The present invention relates to 3-dimensional structure prediction field, the method for more particularly to a kind of three-dimensional 3-dimensional structure using RGB image.This method mainly includes image instance segmenting device, 3D model generating means, and object relative position prediction meanss.The input data of this method is 2 dimension RGB images.Output data is the threedimensional model of whole environment.This method can help robot to be better understood from local environment, reduce robot movement, keep in obscurity and the difficulty of path planning.

Description

A kind of method that 3D scenes are reduced using RGB image

Technical field

Present invention design is related to 3-dimensional structure prediction field, more particularly to a kind of side that 3D scenes are reduced using RGB image Method.

Background technology

Human brain has the ability of completion environment 3D information.See the one side of a 3D object, people can guess out other Appearance simultaneously, and the 3D structures of whole object are generated in the brain.It is this to speculate complete 3D structures using partial information Ability is the Context aware of the mankind, mobile, avoiding barrier, the very big help of offer such as path planning.Machine does not possess robust still 3D structure completion abilities.With the help of infrared range-measurement system etc., machine also can only obtain the 3D information of visible part.Mesh It is preceding help machine realize the method for 3D structure completions be also concentrated mainly on using the 3D object models pre-defined in CAD storehouses come Synthesize or be spliced into the 3D structures to match with object in environment.Such way makes the 3D structures of generation excessively single, not General it can use in scene changeable in real life.The reaction of same pictures is seen with the mankind as shown in figure 3, testing a machine, Figure is the 2D images of certain scene；Understanding of the machine shown in Fig. 4 in the case where there is depth information to image, the part being blocked Information has no way of learning；Understanding of the mankind shown in Fig. 5 to image, the object that human brain can be blocked with completion, reduce 3D structures.Closely Remained little over year with what the low branch fruit of supervised learning was plucked, unsupervised learning becomes study hotspot.GAN (Generative Adversarial Network, generation confrontation network) and VAE (Variational Auto-Encoder, Variation self-encoding encoder) etc. self-supervisory generation model it is of increased attention.Generation model can utilize latent space Random vector, generate significant image or animation.Fig. 7-10 is illustrated the 2D facial images completion realized using GAN and imitated Fruit, Fig. 7 and Fig. 9 are that input picture is the facial image with noise, and Fig. 8 and Figure 10 are that output image is after removing noise Face.

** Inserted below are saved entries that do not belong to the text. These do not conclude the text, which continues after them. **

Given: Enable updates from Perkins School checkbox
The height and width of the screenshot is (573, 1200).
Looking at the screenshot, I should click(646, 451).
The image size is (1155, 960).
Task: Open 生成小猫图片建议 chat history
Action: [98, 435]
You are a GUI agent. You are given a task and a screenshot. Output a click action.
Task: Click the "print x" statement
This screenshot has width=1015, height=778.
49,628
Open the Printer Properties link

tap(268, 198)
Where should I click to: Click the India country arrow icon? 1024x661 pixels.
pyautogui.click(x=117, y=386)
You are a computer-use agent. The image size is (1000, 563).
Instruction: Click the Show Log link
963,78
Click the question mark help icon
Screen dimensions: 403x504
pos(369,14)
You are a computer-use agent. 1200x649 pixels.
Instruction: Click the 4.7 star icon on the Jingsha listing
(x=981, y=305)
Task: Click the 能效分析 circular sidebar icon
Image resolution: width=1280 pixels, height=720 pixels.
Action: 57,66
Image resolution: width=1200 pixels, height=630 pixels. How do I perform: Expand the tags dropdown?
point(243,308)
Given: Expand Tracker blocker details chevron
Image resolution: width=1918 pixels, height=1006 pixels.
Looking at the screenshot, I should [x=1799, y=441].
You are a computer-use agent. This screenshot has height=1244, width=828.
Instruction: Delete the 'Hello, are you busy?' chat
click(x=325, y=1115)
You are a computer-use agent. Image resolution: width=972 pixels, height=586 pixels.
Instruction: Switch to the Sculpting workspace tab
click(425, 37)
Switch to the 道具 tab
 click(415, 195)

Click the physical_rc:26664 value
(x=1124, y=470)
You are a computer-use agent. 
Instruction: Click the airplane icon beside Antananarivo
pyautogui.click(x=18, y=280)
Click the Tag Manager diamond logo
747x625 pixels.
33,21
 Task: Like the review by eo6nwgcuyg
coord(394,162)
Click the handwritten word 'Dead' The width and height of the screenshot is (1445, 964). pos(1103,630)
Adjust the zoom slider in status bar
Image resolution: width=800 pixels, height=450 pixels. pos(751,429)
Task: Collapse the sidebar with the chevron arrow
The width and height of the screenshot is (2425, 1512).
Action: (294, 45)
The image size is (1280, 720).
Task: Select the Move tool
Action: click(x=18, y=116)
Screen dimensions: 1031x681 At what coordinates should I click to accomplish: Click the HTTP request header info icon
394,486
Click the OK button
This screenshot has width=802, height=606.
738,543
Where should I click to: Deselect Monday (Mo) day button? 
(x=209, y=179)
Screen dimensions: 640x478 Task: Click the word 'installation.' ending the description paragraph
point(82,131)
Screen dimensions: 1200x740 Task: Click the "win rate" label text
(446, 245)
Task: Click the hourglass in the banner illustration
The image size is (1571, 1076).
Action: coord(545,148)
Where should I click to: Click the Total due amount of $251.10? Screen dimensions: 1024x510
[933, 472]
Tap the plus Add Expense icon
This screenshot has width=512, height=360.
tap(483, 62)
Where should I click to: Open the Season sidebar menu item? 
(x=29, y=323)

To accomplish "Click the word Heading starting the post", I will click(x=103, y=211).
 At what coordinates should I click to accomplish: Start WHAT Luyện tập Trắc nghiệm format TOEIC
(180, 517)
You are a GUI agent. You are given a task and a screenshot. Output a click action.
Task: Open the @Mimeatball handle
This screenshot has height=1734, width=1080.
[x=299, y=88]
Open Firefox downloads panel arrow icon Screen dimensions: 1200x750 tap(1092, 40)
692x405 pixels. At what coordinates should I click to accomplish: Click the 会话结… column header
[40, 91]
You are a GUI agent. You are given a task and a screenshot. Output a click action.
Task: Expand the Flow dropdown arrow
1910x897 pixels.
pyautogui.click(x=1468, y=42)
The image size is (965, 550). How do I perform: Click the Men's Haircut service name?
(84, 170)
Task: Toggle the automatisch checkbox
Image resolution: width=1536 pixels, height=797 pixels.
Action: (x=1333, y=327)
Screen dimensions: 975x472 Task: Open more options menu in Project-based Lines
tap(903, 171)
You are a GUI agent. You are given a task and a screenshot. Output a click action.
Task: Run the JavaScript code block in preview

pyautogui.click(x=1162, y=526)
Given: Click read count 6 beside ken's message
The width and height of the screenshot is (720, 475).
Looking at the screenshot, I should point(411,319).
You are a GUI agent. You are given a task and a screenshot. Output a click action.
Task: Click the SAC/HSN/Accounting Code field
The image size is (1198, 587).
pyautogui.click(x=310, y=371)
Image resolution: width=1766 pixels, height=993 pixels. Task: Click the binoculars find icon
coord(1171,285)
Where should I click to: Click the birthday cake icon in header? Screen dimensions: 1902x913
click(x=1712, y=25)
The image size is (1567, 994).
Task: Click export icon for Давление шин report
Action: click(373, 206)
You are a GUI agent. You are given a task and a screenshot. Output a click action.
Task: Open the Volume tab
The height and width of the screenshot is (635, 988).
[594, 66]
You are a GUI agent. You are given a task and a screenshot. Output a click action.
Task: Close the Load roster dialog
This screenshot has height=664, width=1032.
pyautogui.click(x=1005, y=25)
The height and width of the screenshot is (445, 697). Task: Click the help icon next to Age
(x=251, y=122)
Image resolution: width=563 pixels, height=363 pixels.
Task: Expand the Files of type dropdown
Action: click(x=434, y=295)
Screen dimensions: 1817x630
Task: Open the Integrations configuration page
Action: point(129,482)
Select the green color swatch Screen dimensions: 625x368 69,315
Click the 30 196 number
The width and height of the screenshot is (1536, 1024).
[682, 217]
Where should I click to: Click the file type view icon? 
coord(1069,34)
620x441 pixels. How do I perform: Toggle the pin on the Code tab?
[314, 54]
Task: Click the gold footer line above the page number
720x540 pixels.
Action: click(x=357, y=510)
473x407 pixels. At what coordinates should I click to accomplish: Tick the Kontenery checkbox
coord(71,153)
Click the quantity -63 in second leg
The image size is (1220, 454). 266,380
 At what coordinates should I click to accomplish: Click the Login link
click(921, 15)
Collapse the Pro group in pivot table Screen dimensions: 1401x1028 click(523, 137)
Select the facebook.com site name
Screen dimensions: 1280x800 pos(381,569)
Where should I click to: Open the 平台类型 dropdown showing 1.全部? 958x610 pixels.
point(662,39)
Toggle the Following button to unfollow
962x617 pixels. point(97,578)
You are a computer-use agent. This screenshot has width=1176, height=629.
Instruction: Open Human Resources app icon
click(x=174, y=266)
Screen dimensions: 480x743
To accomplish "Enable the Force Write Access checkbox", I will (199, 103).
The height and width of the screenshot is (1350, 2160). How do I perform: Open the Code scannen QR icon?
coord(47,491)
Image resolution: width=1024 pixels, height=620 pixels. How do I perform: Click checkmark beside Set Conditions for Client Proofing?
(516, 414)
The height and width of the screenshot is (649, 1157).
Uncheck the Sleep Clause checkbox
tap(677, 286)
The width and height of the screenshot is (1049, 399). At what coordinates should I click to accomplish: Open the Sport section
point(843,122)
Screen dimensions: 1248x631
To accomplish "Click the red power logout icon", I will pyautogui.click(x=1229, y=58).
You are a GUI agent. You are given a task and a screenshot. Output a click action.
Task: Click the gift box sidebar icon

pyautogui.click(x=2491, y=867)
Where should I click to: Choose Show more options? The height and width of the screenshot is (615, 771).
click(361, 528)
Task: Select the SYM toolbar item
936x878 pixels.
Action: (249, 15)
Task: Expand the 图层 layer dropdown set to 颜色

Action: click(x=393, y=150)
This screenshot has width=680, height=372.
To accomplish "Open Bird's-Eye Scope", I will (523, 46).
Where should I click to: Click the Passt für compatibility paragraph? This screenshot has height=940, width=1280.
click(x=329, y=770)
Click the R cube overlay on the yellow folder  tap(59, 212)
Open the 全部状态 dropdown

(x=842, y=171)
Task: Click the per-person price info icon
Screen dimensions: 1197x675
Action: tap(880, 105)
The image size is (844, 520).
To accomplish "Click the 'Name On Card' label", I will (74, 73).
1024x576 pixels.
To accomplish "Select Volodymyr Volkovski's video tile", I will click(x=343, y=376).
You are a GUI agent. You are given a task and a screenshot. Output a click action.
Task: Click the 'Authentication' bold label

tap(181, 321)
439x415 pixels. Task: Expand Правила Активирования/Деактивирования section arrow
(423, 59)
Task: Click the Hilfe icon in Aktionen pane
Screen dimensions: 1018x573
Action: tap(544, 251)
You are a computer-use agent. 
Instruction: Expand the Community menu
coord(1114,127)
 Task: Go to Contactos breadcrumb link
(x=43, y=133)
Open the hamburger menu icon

Same generation model is also extended into the task of generation 3D structures, the 3D-VAE- proposed by MIT in 2016 GAN can utilize the RGB image of object to be inferred to the 3D rendering of object.As people, present machine, which also has, utilizes RGB Image infers the ability of object 3D structures.But 3D-VAE-GAN can only predict the 3D structures of single body, for containing complexity Environment, the scene blocked comprising object or helpless.

In summary, the 2D images of the scene comprising multiple objects how are utilized, the tomograph of scene is reduced, is one Individual urgent problem to be solved.

The content of the invention

It is an object of the invention to provide a kind of method that 3D scenes are reduced using RGB image, to help machine to understand more things Body, there is the complex environment blocked.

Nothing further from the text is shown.